→ **PROBLEM DETAILS**:
Set down, word for word, the line with "Screen dimensions: 980x526" and the lines after it through the final line of the data below, without pictures.

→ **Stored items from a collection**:
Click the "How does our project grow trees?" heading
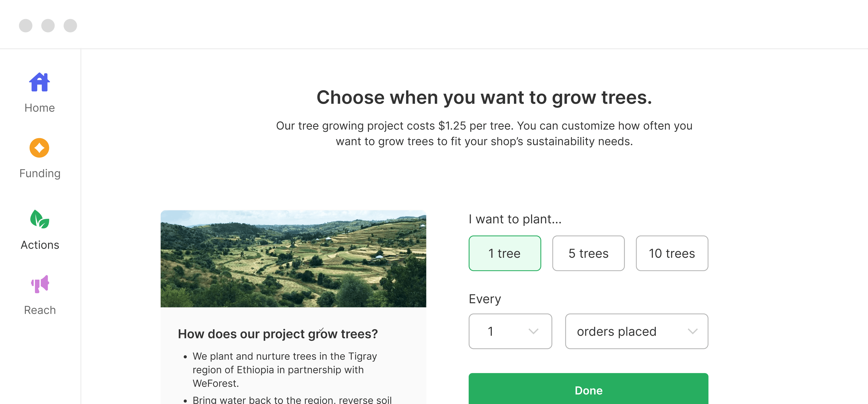Viewport: 868px width, 404px height. coord(278,334)
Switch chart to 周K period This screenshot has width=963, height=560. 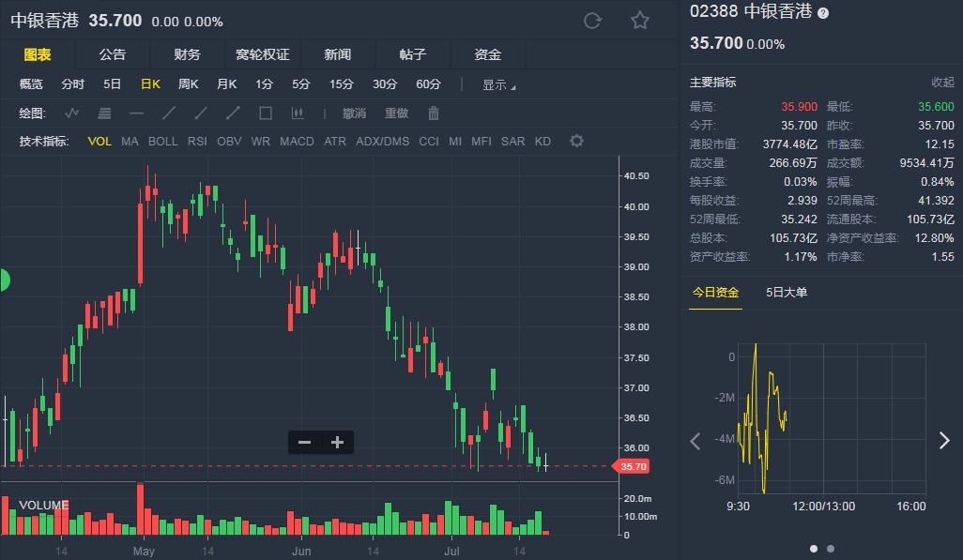pyautogui.click(x=188, y=84)
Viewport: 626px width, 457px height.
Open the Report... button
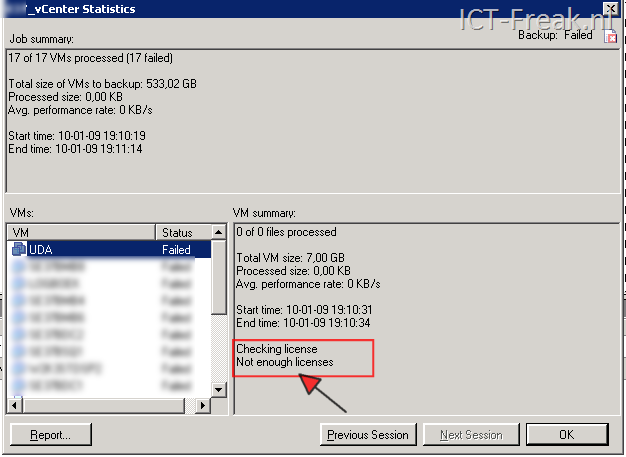pyautogui.click(x=50, y=435)
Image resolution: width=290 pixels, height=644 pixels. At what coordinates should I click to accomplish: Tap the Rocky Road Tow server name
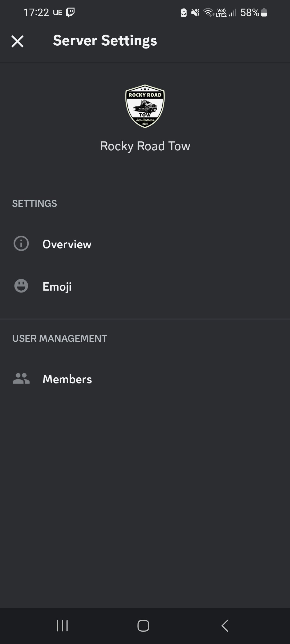coord(145,146)
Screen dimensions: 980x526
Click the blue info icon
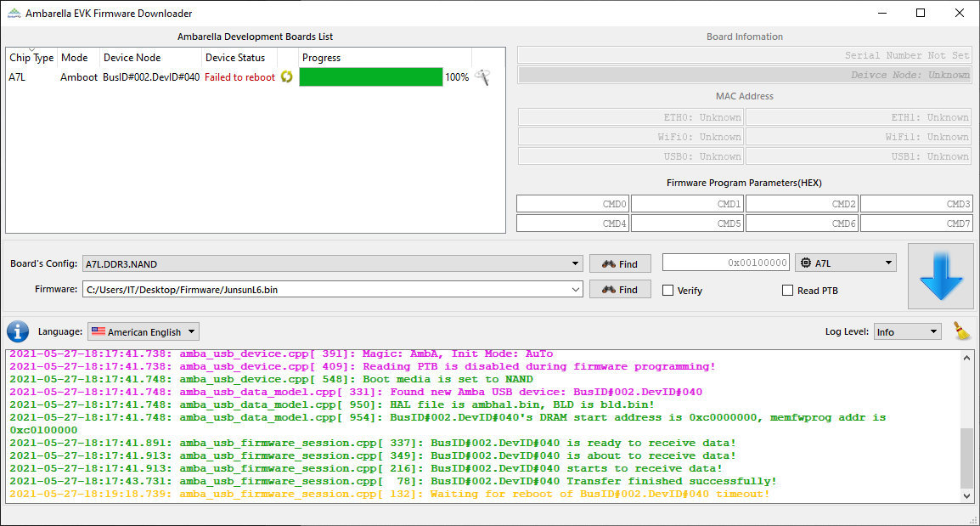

→ **TASK RESULT**:
Screen dimensions: 980x526
Click the blue info icon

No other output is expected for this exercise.